Timothy Ridout: Telemann, Bach, Britten, Shaw

Record and Artist Details

Genre:

Instrumental

Label: Harmonia Mundi

Media Format: CD or Download

Media Runtime: 61

Mastering:

DDD

Catalogue Number: HMM90 2750

HMM90 2750. Timothy Ridout: Telemann, Bach, Britten, Shaw

Tracks:

Composition Artist Credit
(12) Fantaisies for Violin without Continuo, Movement: B flat Georg Philipp Telemann, Composer
Timothy Ridout, Viola
(12) Fantaisies for Violin without Continuo, Movement: E flat Georg Philipp Telemann, Composer
Timothy Ridout, Viola
(3) Sonatas and 3 Partitas, Movement: Partita No. 2 in D minor, BWV1004 Johann Sebastian Bach, Composer
Timothy Ridout, Viola
Elegy Benjamin Britten, Composer
Timothy Ridout, Viola
in manus tuas Caroline Shaw, Composer
Timothy Ridout, Viola

BBC New Generation Artist and Borletti-Buitoni Trust fellow Timothy Ridout’s impressive discography across orchestral and chamber music is already sufficient proof of this young viola player’s artistry and commitment to his craft. With his latest release, however, he adds yet another string to his bow, so to speak, with a programme entirely comprising music written or arranged for solo viola. In this, he partially takes his cue from his former teacher Nobuko Imai, who, incidentally, premiered Britten’s Elegy back in 1984.

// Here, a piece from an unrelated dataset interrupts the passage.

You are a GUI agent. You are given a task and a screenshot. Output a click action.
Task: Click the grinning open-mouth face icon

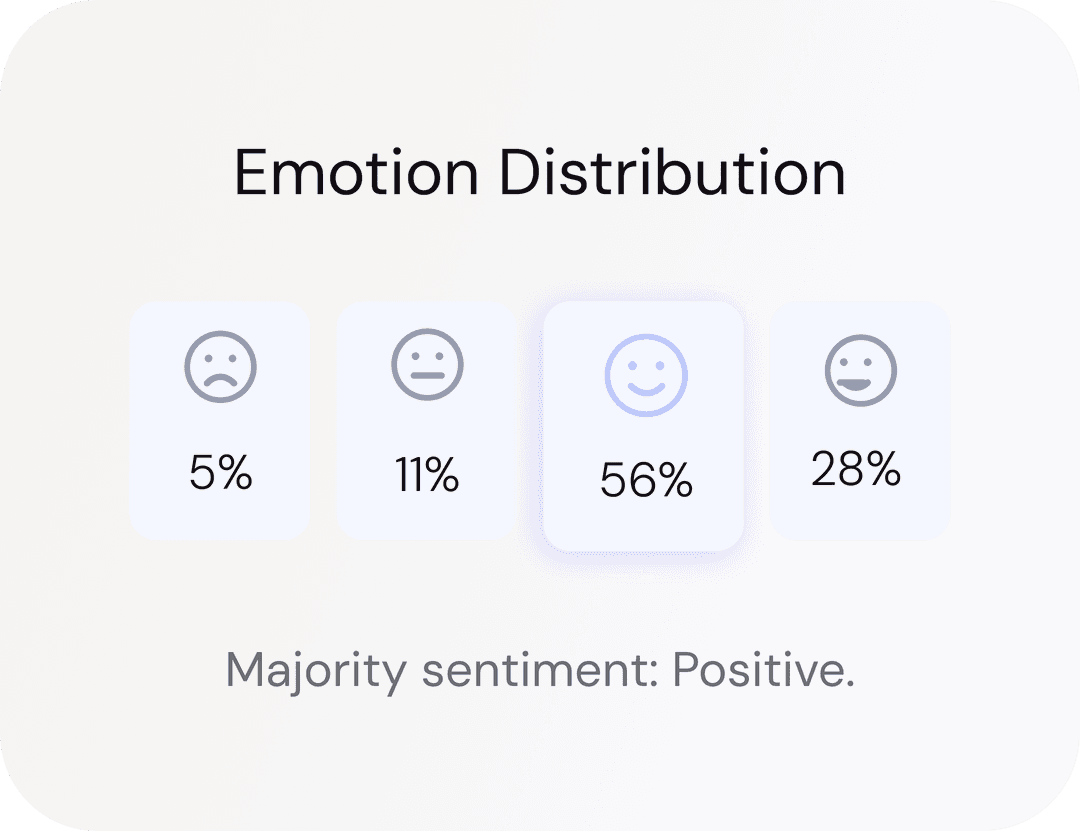[x=860, y=369]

To get a sense of what Ridout does on this new album, one should listen to his and pianist Frank Dupree’s arrangement of Schumann’s Dichterliebe on ‘A Poet’s Love’ (A/21): there’s a similar approach to the highly expressive cantabile shaping of phrases; where however the piano there provided the richer and more expansive textures, it’s left to the dramatic bariolages here to provide such contrasts. The result is a sense of cohesion and differentiation that deliberately flattens the stylistic and historicist elements of the music while foregrounding the expressive uniqueness of each work. Thus, the Sarabande from Bach’s D minor Partita resonates freely not just with the slower movements of the two Telemann fantasias but with the more haunting, lyrical passages in the Britten and the Shaw.

Likewise, Ridout’s electrifying cross-string bowing of those bariolage paragraphs in the Shaw and the Bach Chaconne serves to throw into sharp relief his delicately sculpted melodic passages, whether plucked or bowed. And how good it is to hear a fresh recording of the Bach on the darker-toned viola, one in which Ridout arguably has the edge on, for example, Scott Slapin’s otherwise excellent account (Eroica, 2000).

This is yet another terrific release from Ridout, who again plays a 16th-century Peregrino di Zanetto with all the soul and panache of an Old Master.